Concentrations of inorganic carbon (IC) and TOC were determined on sediments from Holes 1257A, 1257B, and 1257C. Organic matter atomic carbon/nitrogen (C/N) ratios and Rock-Eval pyrolysis analyses were employed to assess the type of organic matter contained in the sediments. Routine monitoring of interstitial gas contents of Hole 1257A was performed for drilling safety, and possible microbial activity was determined from headspace gas contents of this hole.
Concentrations of IC vary from 1 to 11.9 wt% at Site 1257 (Table T16). These concentrations are equivalent to 9–99 wt% sedimentary CaCO3, assuming that all of the carbonate is present as calcite or aragonite. Carbonate concentrations of the five lithostratigraphic units (see "Lithostratigraphy") generally decrease with greater depth. However, the black shales that compose most of Unit IV still contain ~50 wt% carbonate, largely because calcite laminae were interspersed among the black shale laminae.

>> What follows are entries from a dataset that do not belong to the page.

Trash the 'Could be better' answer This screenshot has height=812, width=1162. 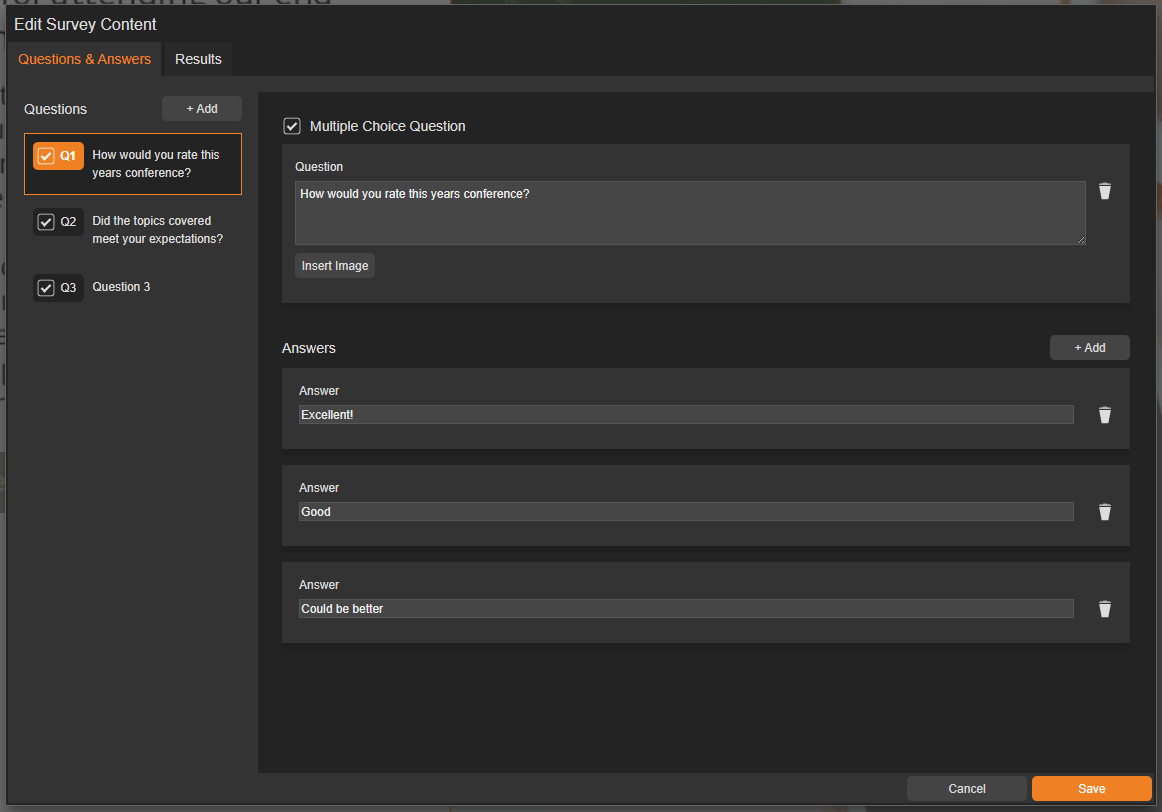coord(1104,609)
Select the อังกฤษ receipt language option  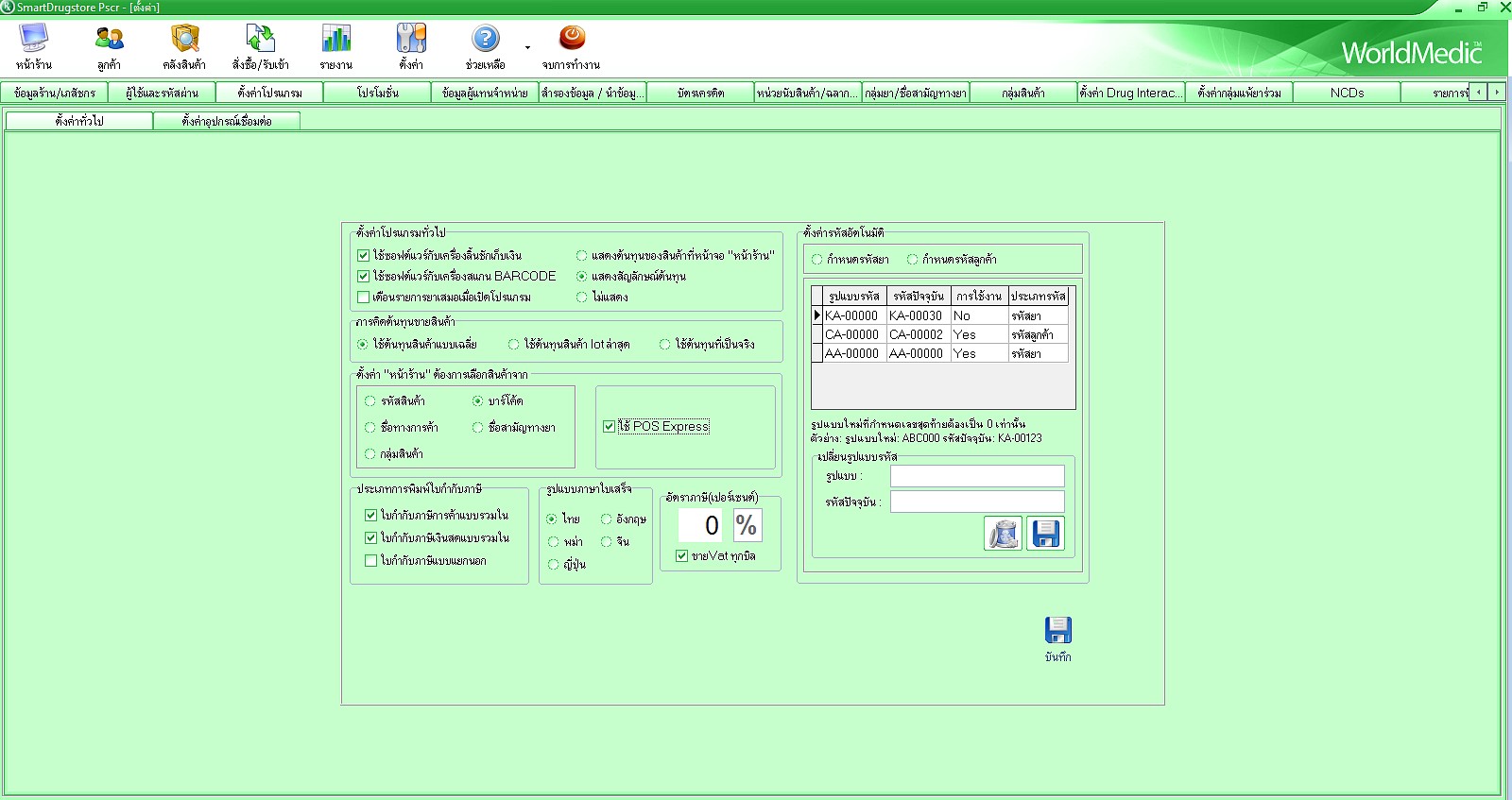coord(607,519)
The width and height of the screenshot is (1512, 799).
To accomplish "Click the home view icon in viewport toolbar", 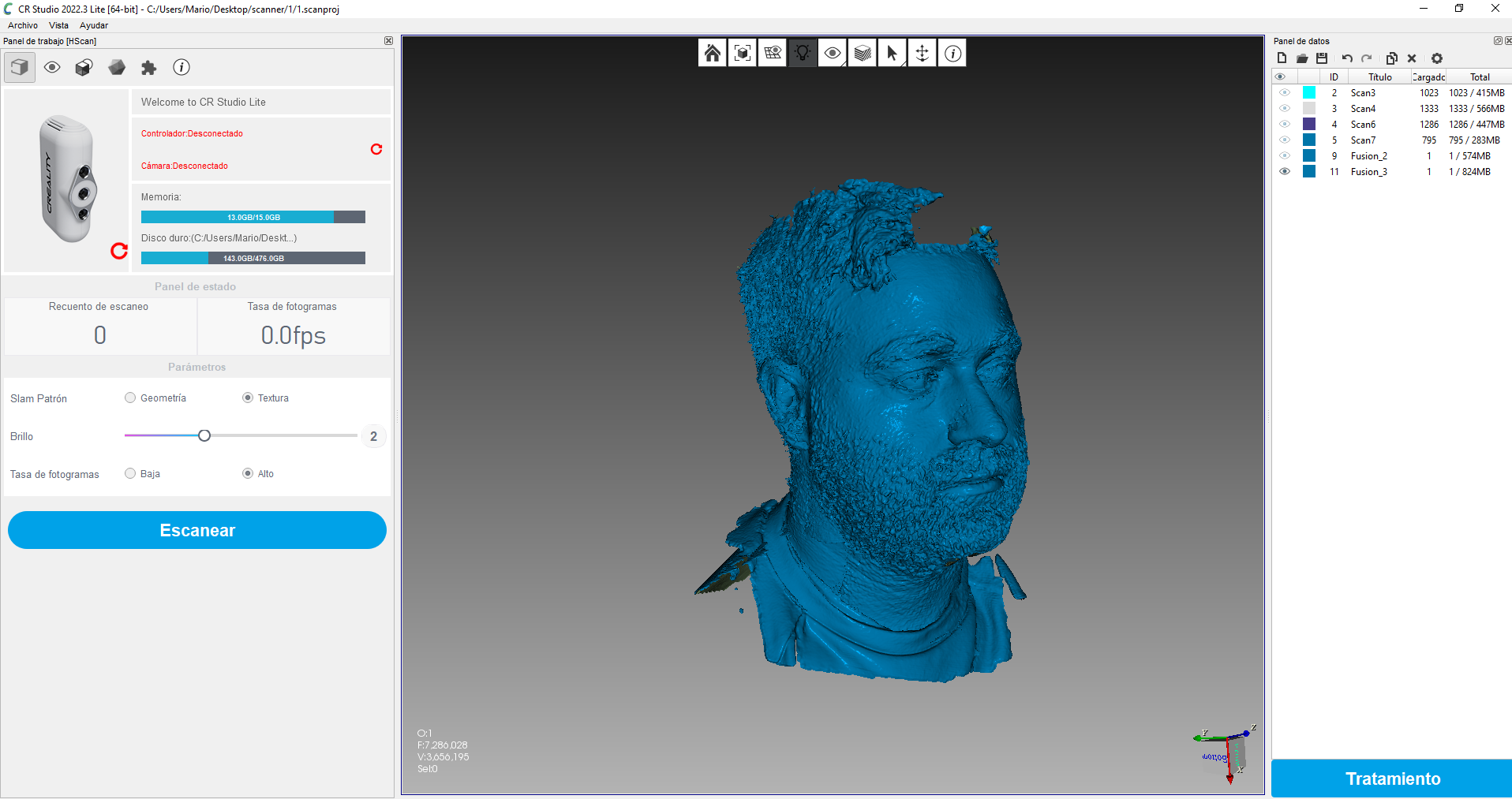I will (x=712, y=53).
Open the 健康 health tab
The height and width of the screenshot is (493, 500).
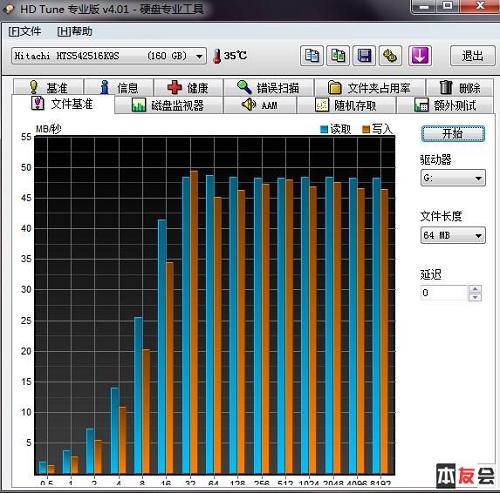click(x=188, y=88)
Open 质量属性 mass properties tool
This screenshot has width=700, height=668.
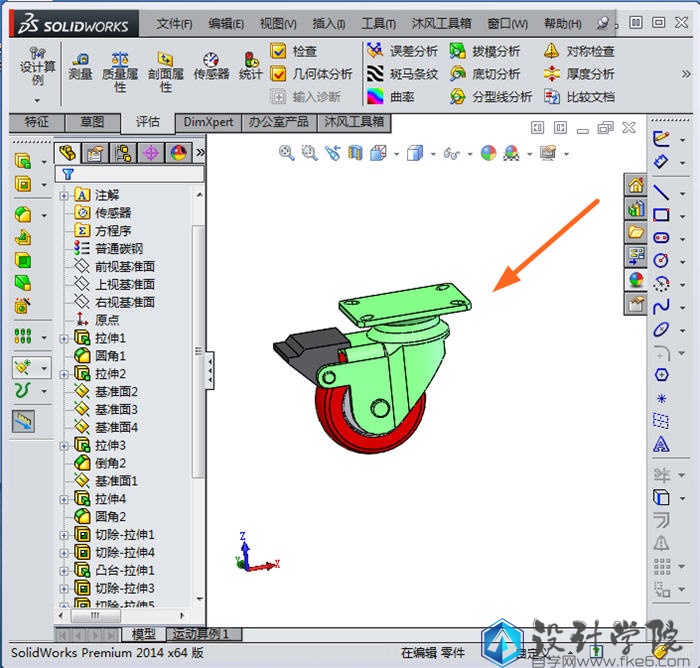point(120,72)
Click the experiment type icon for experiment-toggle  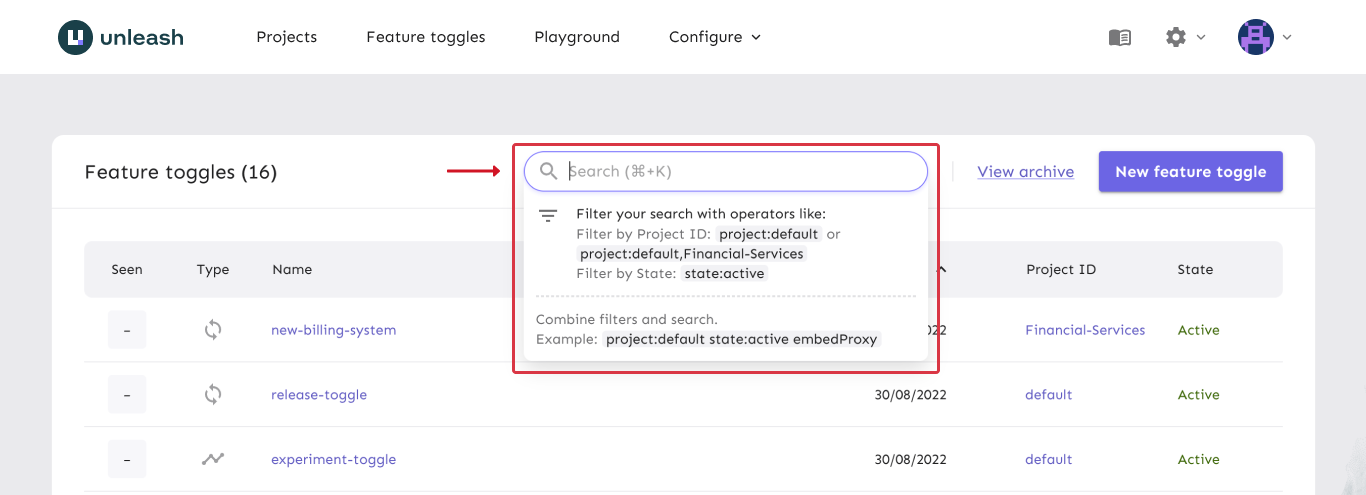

TOC concentrations of the five lithostratigraphic units have a wide range. The sediments of Units I, II, and III contain <0.1 wt% TOC (Table T16). In marked contrast, the black shales in Unit IV have TOC concentrations between 1 and 15.8 wt%. The calcareous siltstones that compose Unit V have TOC values that cluster closely around 0.6 wt%, which is twice that of the average deep-sea value of 0.3 wt% compiled by McIver (1975) from DSDP Legs 1–33.
Atomic C/N ratios were employed to help identify the origins of organic matter in Site 1257 sediments. C/N values in organic-lean Units I–III are low, commonly below the range typical of fresh algal organic matter (4–10) (Meyers, 1997). These values are probably an artifact of the low TOC concentrations, combined with the tendency of clay minerals to sorb ammonium ions generated during degradation of organic matter (Müller, 1977).
The C/N ratios of the black shales in Unit IV average 27, which is a value typical of land-plant organic matter but also common to Cretaceous black shales (Meyers, 1997). A van Krevelen–type plot of hydrogen index (HI) and oxygen index (OI) values (Fig. F14) indicates that the black shales in Unit IV contain Type II (algal) organic matter. High HI and low Tmax values, like those found in the black shales (Table T17), are characteristic of thermally immature, relatively well preserved marine organic matter (Espitalié et al., 1977; Peters, 1986). Consequently, the elevated C/N values that mimic those of land-derived organic matter are likely to be the result of partial alteration of marine organic matter. A likely scenario is that nitrogen-rich components are preferentially degraded during sinking of organic matter to the seafloor, thereby elevating the C/N ratio of the surviving organic matter (Twichell et al., 2002).
Based on its low HI values, elevated OI values, and marine C/N values, organic matter in the calcareous siltstones of Unit V appears to be composed of Type IV kerogen. This type of kerogen represents marine organic matter that has experienced substantial degradation and oxidation. The presence of relatively uniform and elevated concentrations (TOC = 0.6 wt%) of detrital organic matter in these middle–upper Albian siltstones represents unusual conditions of deposition.
Sediments at Site 1257 have fairly low interstitial gas concentrations. Neither gas voids nor other evidence of gas release from cores was observed. A faint odor of hydrogen sulfide was noticeable in cores from the black shale in lithostratigraphic Unit IV (174–227 mbsf), but the natural gas analyzer, which has a sensitivity of ~1 ppmv, did not detect this gas in headspace samples.
Headspace gas results from routine safety monitoring and the special microbial gas study are very similar (Fig. F15). Methane first appears at 107 mbsf. Concentrations rapidly increase to reach a broad maximum between 180 and 218 mbsf before decreasing with greater depth in the core. High C1/C2 ratios and the absence of measurable amounts of higher molecular weight volatile hydrocarbons indicate that the methane is biogenic rather than thermogenic in origin (Table T18). A biogenic origin is also supported by the disappearance of interstitial sulfate at the same subbottom depth where methane concentrations begin to rise (see "Inorganic Geochemistry"); interstitial sulfate generally inhibits microbial methanogenesis (Claypool and Kvenvolden, 1983).